- _Work instruction_:
In the article on plant research at the University of Missouri, what did the plants that heard recordings of caterpillar feeding vibrations produce more of when caterpillars were placed on them?

- _Excerpt provided_:
※
Not so good news for vegetarians...
Mustard Greens (Brassica) growing in a farm field, California, USA
The researchers at the University of Missouri (MU) studied how plants
"perceive" and "reacts" to their environment. Turns out these living things aren't as numb as we thought.
Plot twist, he's vegetarian too!
"Previous research has investigated how plants respond to acoustic energy, including music," said Heidi Appel, senior research scientist in the Division of Plant Sciences in the College of Agriculture, Food and Natural Resources and the Bond Life Sciences Center at MU. "However, our work is the first example of how plants respond to an ecologically relevant vibration."
Placing caterpillars on Arabidopsis, a small flowering plant related to cabbage and mustard, they've used a laser and a tiny piece of reflective material to observe the leaf of the plant. A set of plants were played recordings of caterpillar feeding vibration while another set wasn't. Results showed that when the caterpillar was put in both sets of plants for them to eat, the first set produced more mustard oils as a defense (apparently, caterpillars don't like this).
※
- _Extracted material_:
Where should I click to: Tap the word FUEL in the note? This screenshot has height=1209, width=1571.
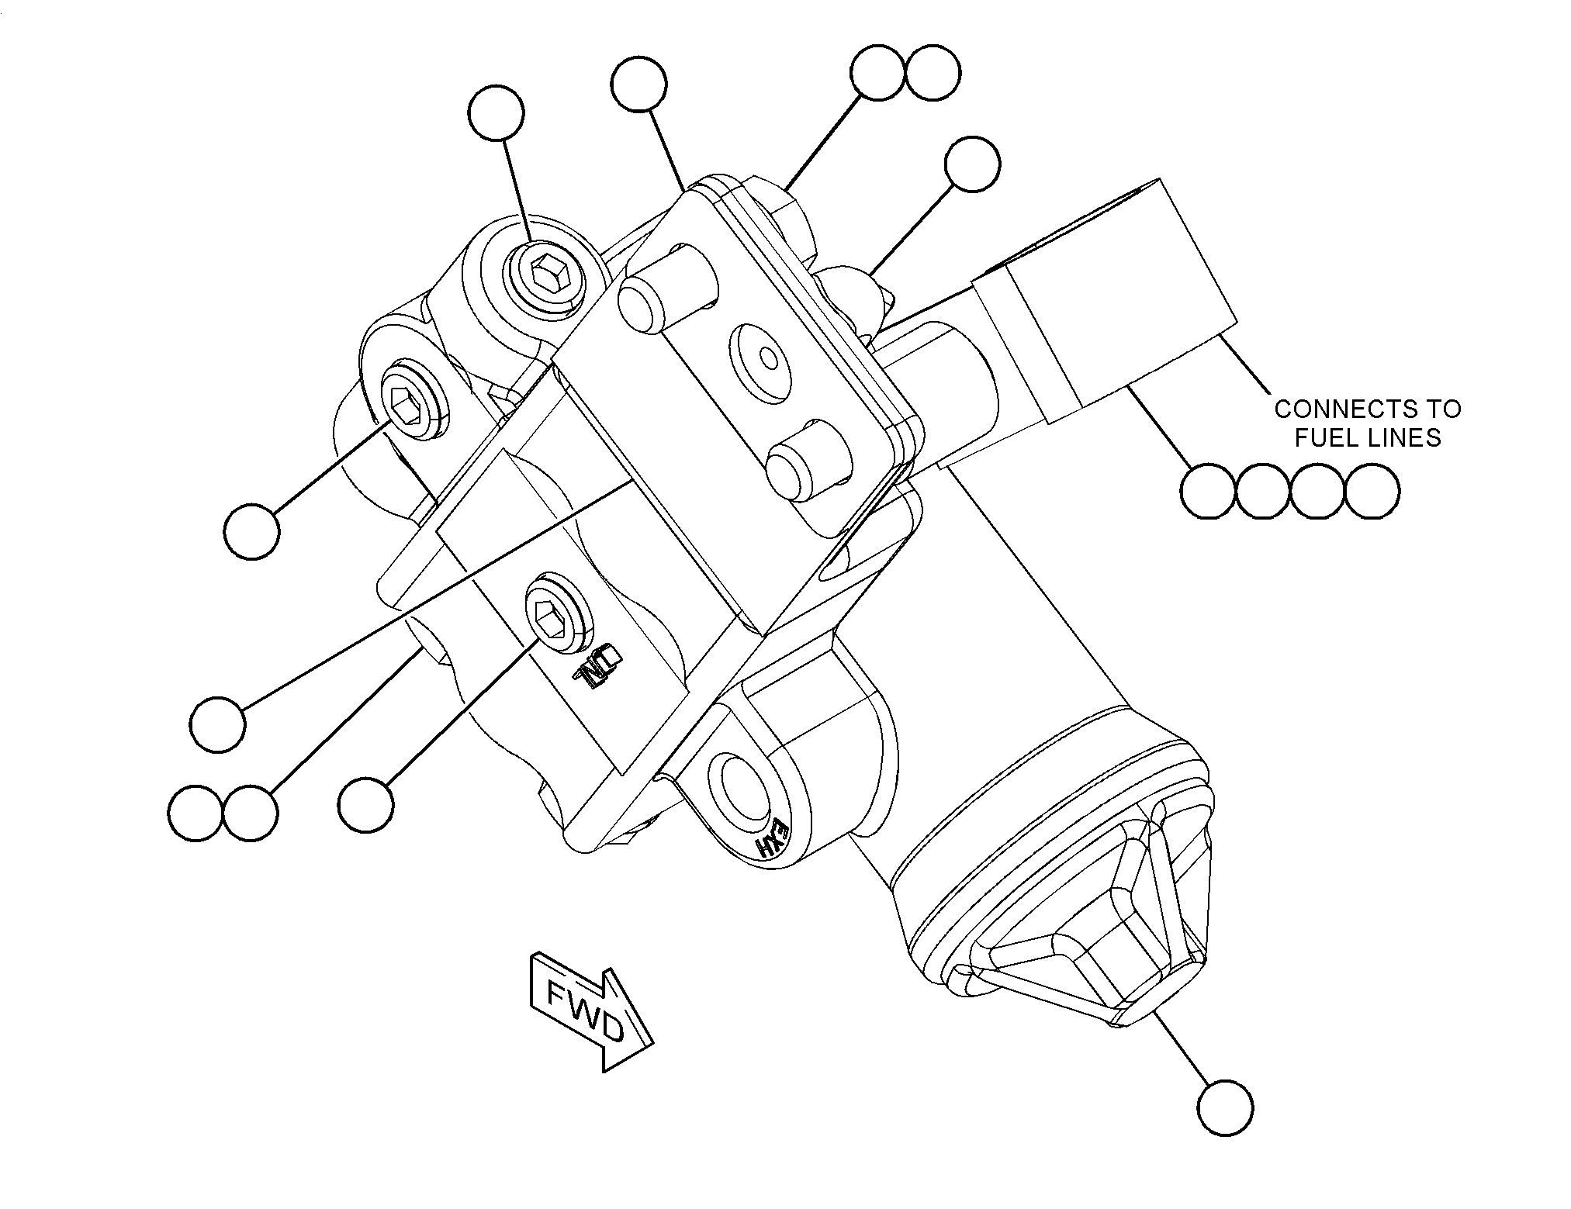pyautogui.click(x=1328, y=438)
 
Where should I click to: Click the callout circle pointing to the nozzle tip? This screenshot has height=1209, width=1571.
pyautogui.click(x=1225, y=1107)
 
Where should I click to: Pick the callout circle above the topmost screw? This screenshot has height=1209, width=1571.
pyautogui.click(x=497, y=113)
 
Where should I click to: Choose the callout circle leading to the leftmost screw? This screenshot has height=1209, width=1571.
pyautogui.click(x=251, y=531)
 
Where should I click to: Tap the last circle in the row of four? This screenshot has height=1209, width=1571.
pyautogui.click(x=1372, y=491)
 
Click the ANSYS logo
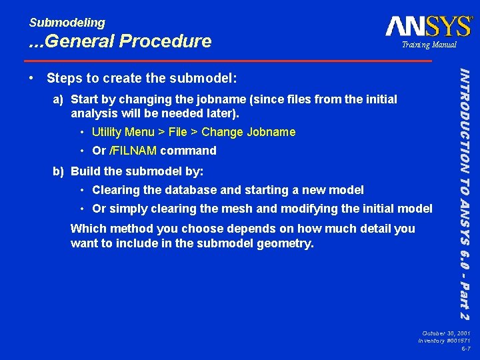tap(428, 27)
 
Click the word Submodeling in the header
tap(67, 23)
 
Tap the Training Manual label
tap(429, 45)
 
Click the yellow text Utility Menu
tap(123, 132)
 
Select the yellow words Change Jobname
tap(248, 132)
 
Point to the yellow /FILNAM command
tap(132, 151)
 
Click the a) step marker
tap(59, 99)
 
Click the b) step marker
tap(59, 171)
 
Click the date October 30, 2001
tap(447, 332)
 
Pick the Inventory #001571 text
tap(444, 340)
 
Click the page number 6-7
tap(465, 348)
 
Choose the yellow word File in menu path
tap(177, 132)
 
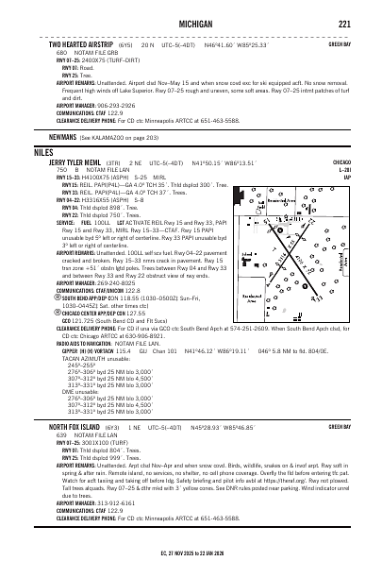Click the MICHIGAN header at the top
tap(191, 24)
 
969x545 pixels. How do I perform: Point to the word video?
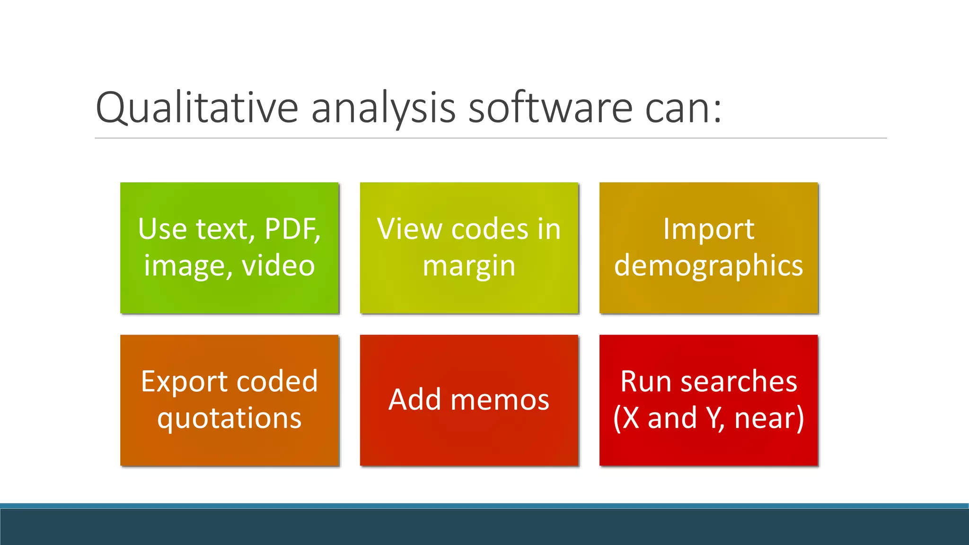tap(278, 266)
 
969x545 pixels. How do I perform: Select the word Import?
tap(708, 229)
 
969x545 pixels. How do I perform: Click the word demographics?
tap(708, 266)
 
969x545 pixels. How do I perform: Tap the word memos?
tap(500, 400)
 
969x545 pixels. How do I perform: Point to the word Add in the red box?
tap(415, 400)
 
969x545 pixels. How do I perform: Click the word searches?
tap(739, 382)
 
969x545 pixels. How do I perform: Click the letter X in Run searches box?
tap(631, 418)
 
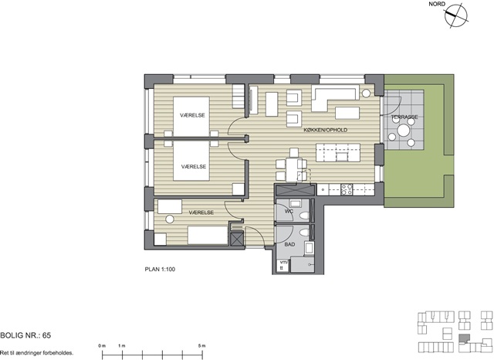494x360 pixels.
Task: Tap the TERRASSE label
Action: point(404,117)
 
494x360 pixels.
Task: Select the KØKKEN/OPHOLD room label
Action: point(326,130)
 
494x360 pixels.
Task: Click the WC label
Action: point(289,211)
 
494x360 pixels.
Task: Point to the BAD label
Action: point(289,244)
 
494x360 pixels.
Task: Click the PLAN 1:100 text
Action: point(160,269)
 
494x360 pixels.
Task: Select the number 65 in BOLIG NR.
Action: point(46,335)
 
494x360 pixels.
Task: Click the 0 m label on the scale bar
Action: point(102,346)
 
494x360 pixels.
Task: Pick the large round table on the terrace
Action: point(403,130)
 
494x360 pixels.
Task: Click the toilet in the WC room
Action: point(304,216)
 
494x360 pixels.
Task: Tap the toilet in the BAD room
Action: point(304,233)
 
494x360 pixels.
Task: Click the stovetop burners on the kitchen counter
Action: point(347,189)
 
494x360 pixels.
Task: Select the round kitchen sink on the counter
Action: point(323,190)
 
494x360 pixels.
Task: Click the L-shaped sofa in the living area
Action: point(335,97)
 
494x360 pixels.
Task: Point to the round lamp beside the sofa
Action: point(366,93)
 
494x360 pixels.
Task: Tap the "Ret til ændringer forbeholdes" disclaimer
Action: point(36,353)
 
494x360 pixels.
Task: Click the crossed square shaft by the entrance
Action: point(237,239)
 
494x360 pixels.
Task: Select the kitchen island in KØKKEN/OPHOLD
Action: point(338,152)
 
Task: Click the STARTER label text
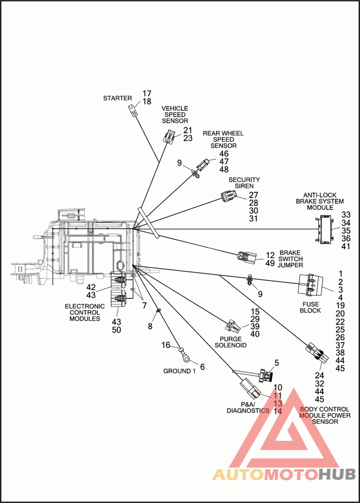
※
- _Exercise output_:
More mustard oils, as a defense.